哪些生前临床特征可预测进行性核上性麻痹病理?
Which ante mortem clinical features predict progressive supranuclear palsy pathology?
作者信息
Respondek Gesine, Kurz Carolin, Arzberger Thomas, Compta Yaroslau, Englund Elisabet, Ferguson Leslie W, Gelpi Ellen, Giese Armin, Irwin David J, Meissner Wassilios G, Nilsson Christer, Pantelyat Alexander, Rajput Alex, van Swieten John C, Troakes Claire, Josephs Keith A, Lang Anthony E, Mollenhauer Brit, Müller Ulrich, Whitwell Jennifer L, Antonini Angelo, Bhatia Kailash P, Bordelon Yvette, Corvol Jean-Christophe, Colosimo Carlo, Dodel Richard, Grossman Murray, Kassubek Jan, Krismer Florian, Levin Johannes, Lorenzl Stefan, Morris Huw, Nestor Peter, Oertel Wolfgang H, Rabinovici Gil D, Rowe James B, van Eimeren Thilo, Wenning Gregor K, Boxer Adam, Golbe Lawrence I, Litvan Irene, Stamelou Maria, Höglinger Günter U
机构信息
Department of Neurology, Technische Universität München, Munich, Germany.

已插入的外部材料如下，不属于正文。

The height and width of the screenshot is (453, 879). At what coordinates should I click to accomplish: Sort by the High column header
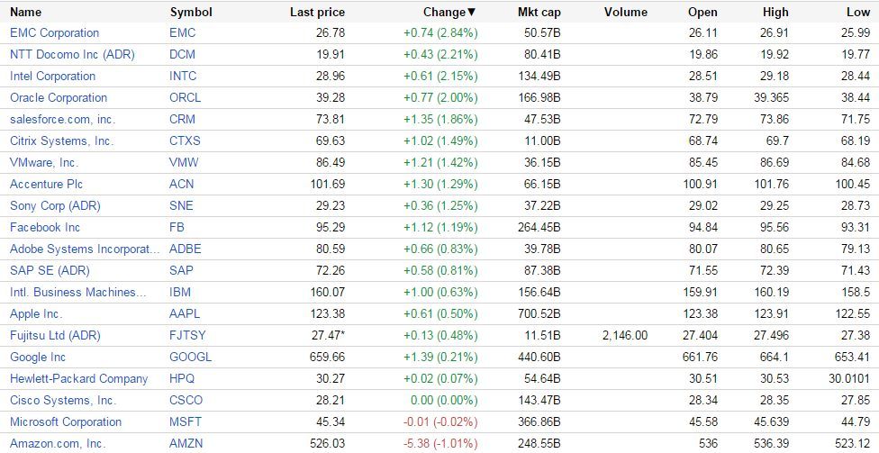pos(775,13)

German Center for Neurodegenerative Diseases, Munich, Germany.
出版信息
Mov Disord. 2017 Jul;32(7):995-1005. doi: 10.1002/mds.27034. Epub 2017 May 13.
BACKGROUND
Progressive supranuclear palsy (PSP) is a neuropathologically defined disease presenting with a broad spectrum of clinical phenotypes.
OBJECTIVE
To identify clinical features and investigations that predict or exclude PSP pathology during life, aiming at an optimization of the clinical diagnostic criteria for PSP.
METHODS
We performed a systematic review of the literature published since 1996 to identify clinical features and investigations that may predict or exclude PSP pathology. We then extracted standardized data from clinical charts of patients with pathologically diagnosed PSP and relevant disease controls and calculated the sensitivity, specificity, and positive predictive value of key clinical features for PSP in this cohort.
RESULTS
Of 4166 articles identified by the database inquiry, 269 met predefined standards. The literature review identified clinical features predictive of PSP, including features of the following 4 functional domains: ocular motor dysfunction, postural instability, akinesia, and cognitive dysfunction. No biomarker or genetic feature was found reliably validated to predict definite PSP. High-quality original natural history data were available from 206 patients with pathologically diagnosed PSP and from 231 pathologically diagnosed disease controls (54 corticobasal degeneration, 51 multiple system atrophy with predominant parkinsonism, 53 Parkinson's disease, 73 behavioral variant frontotemporal dementia). We identified clinical features that predicted PSP pathology, including phenotypes other than Richardson's syndrome, with varying sensitivity and specificity.
CONCLUSIONS
Our results highlight the clinical variability of PSP and the high prevalence of phenotypes other than Richardson's syndrome. The features of variant phenotypes with high specificity and sensitivity should serve to optimize clinical diagnosis of PSP. © 2017 International Parkinson and Movement Disorder Society.
背景
进行性核上性麻痹(PSP)是一种经神经病理学定义的疾病,具有广泛的临床表型。
目的
确定在生前预测或排除PSP病理改变的临床特征及检查方法,旨在优化PSP的临床诊断标准。
方法
我们对1996年以来发表的文献进行了系统综述,以确定可能预测或排除PSP病理改变的临床特征及检查方法。然后,我们从经病理诊断的PSP患者及相关疾病对照的临床病历中提取标准化数据,并计算该队列中PSP关键临床特征的敏感性、特异性和阳性预测值。
结果
通过数据库检索共识别出4166篇文章,其中269篇符合预定义标准。文献综述确定了可预测PSP的临床特征,包括以下4个功能领域的特征:眼球运动功能障碍、姿势不稳、运动不能和认知功能障碍。未发现经可靠验证可预测明确PSP的生物标志物或基因特征。从206例经病理诊断的PSP患者和231例经病理诊断的疾病对照(54例皮质基底节变性、51例以帕金森综合征为主的多系统萎缩、53例帕金森病、73例行为变异型额颞叶痴呆)中获得了高质量的原始自然史数据。我们确定了可预测PSP病理改变的临床特征,包括理查森综合征以外的表型,其敏感性和特异性各不相同。
结论
我们的结果突出了PSP的临床变异性以及理查森综合征以外表型的高患病率。具有高特异性和敏感性的变异表型特征应有助于优化PSP的临床诊断。©2017国际帕金森病和运动障碍协会。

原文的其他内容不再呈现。